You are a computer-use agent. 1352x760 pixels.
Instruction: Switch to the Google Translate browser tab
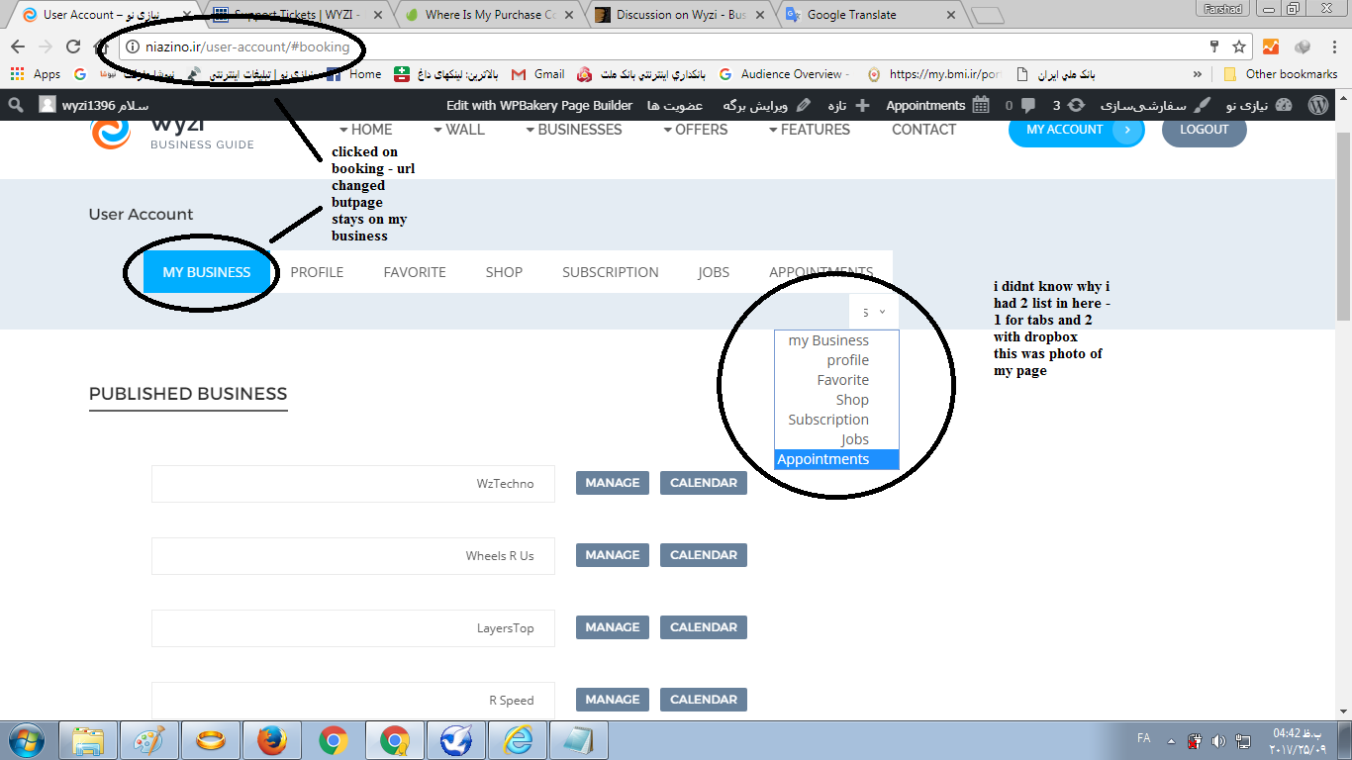(x=851, y=15)
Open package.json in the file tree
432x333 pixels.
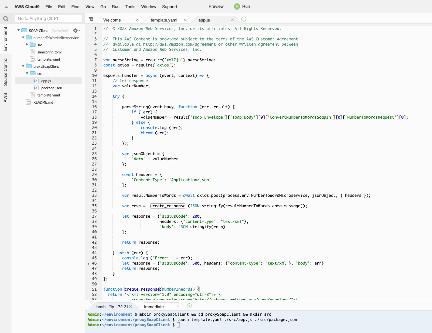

────

EXERCISE GOAL:
Give back all the material exactly, with no pictures.

RESPONSE AREA:
You are a computer-use agent. 1352x760 pixels.
Instruction: Switch to the Google Translate browser tab
(x=851, y=15)
Open package.json in the file tree
432x333 pixels.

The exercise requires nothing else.